• _Задание_
Продолжите рассказ о группе островов Агомес со следующего предложения после последнего в отрывке.
### Предоставленный отрывок ###
Группа Агомес или Гермит
10 июня. Уже на другое утро (по отплытии с о. Тауи) перед нами открылся архипелаг Агомес. Но при слабом ветре, обогнув с юга группу и войдя с западной стороны за риф, мы только к 4 часам пополудни бросили якорь у южной оконечности главного острова. Группа состоит из трех или четырех островов посредине и многих плоских возвышенных частей окружающего их рифа. Группа довольно обширна, но я, будучи занят другими вопросами, при кратковременной стоянке, не успел составить себе понятия о расположении островов и убедиться в числе их. Главный высокий остров называется туземцами Луб; он тянется узкою полосой с юга на север. Он, как и другие, покрыт растительностью от линии высокого прилива до вершины холмов, которые несколькими группами расположены вдоль острова, приблизительно на 400–500 футах высоты.
Проезжая близко мимо группы и между островами, я заметил, что они мало населены; не было видно деревень и даже отдельных хижин, и за весь день я не заметил ни одной туземной пироги. На следующее утро я нашел на всей группе всего лишь две деревни и, судя по числу хижин, пирог и туземцев, не думаю, чтобы теперешнее население архипелага было более ста душ, включая женщин и детей.
Шкипер шхуны, который был месяцев семь или восемь тому назад и даже по случаю ловли и приготовления трепанга жил на одном из островов, знал хорошо фарватер, почему мы бросили якорь около места, где стояла прежде его хижина. Когда уже стемнело, я услыхал из моей каюты шумное приближение туземных пирог и в полутемноте рассмотрел несколько папуасских фигур, взобравшихся на палубу нашей шхуны; они громко говорили между собою и бесцеремонно расхаживали по шхуне. Несколько папуасов засело в соседней с моею каюте шкипера, с которым они обходились, как со старым знакомым. Из нахальства их требований и шумных возгласов можно было заключить, что туземцы здесь привыкли видеть белых, причем, имея дело с весьма низким разбором людей этой расы, уже успели потерять уважение к европейцам, или, вернее, никогда не имели случая проникнуться им. В этот же вечер я имел случай познакомиться с образчиком взаимных отношений белых и черных друзей. Один из туземцев, которого шкипер назвал «king», во все горло требовал «brandy». A один из полупьяных европейских тредоров спрашивал у него женщину на эту же ночь.
### Блок данных ###
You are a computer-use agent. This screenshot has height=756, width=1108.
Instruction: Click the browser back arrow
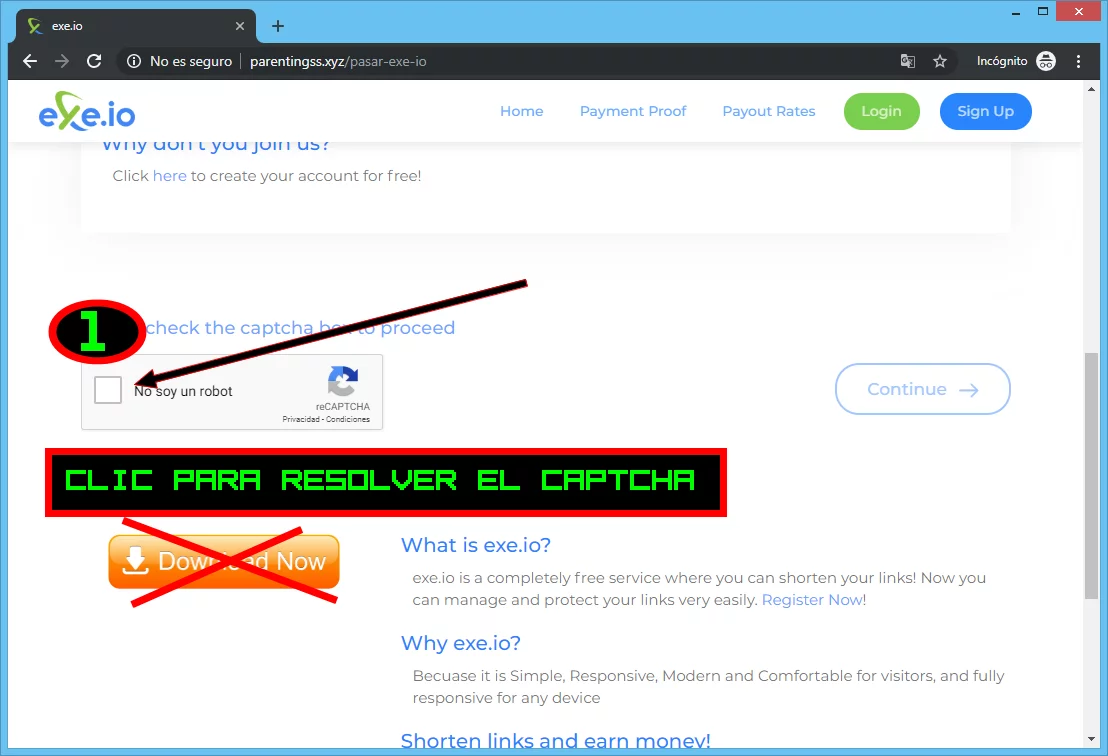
###
• _Ответ на задание_
11 июня. Встав по обыкновению на рассвете, я отправился в своей небольшой шлюпке осматривать группу. Моя главная цель была отыскать деревню и познакомиться с туземцами. Вдоль берега росли кокосовые пальмы, которые, будучи, вероятно, посажены некогда более многочисленным населением острова, размножились сами[90]. Я был удивлен малою величиною орехов; воды в них было не более чашки, между тем как обыкновенно в кокосовых орехах средней величины находится воды от двух до трех стаканов, в больших же иногда более четырех. Я указываю на это множество кокосовых пальм на о-вах Агомес (которые, однако же, не образуют сплошного пояса вдоль побережья всех островов) как на доказательство того, что некогда население было здесь более значительно. Но об этом я буду говорить ниже.
Проехав значительное пространство вдоль берега двух островов и не найдя ни признаков жилья, ни туземцев, я направился к пироге, которая пересекала лагуну, отчалив от одного из низких островов у рифа. Небольшая пирога с выносом на одной стороне была очень плохой работы, но, несмотря на это, доски, образующие ее высокие борта[91], оказались разрисованными черными и красными иероглифическими фигурами, которых смысл я не мог понять, но которые положительно нельзя было считать простым орнаментом. Между туземцами в пироге находился Бокчо, молодой туземец о. Агомес, который прослужил 7 или 8 месяцев в качестве матроса или юнги на шхуне и теперь счастливо вернулся на родину. Взятый на шхуну, он получил от шкипера кличку «Бокчо». Настоящего его имени я не мог разузнать, вероятно, вследствие того, что по обычаю, общему туземцам Новой Гвинеи и многих островов Тихого океана, имя туземца можно узнать только от кого-либо постороннего. Зная не больше десятка английских слов и не понимаемый товарищами, которые весьма дурно с ним обращались, Бокчо имел на шхуне очень запуганный и глупый вид, на вопросы он отвечал обыкновенно глупым смехом или постоянным «yes». Проведя ночь на берегу между своими, он совершенно изменился и скоро понял меня, когда я ему объяснил (по-английски), чтобы он перешел в мою шлюпку, показал мне свою деревню и был бы переводчиком. Туземцы Агомес, спутники Бокчо, которых я вчера в полутемноте не мог раз глядеть, имели общий папуасский тип (только не папуасский тип г-на Уоллэса), не отличались значительно от жителей о. Тауи, но не имели щеголеватого вида последних: кроме отсутствия украшений, волосы на голове и бороде были небрежно растрепаны. Мы направились к низкому острову, откуда шла пирога; папуасы, высадив Бокчо в мою шлюпку, продолжали свой путь к шхуне. Завидя приближение шлюпки и услыхав возгласы Бокчо на берегу, где находилось несколько хижин, собралась небольшая толпа, которая помогла втащить шлюпку на отлогий берег. Бокчо, играющий в своей деревне первую роль, как прибывший из дальнего путешествия, достал для меня кокосов и повел в самую большую хижину, которая стояла ближе к берегу.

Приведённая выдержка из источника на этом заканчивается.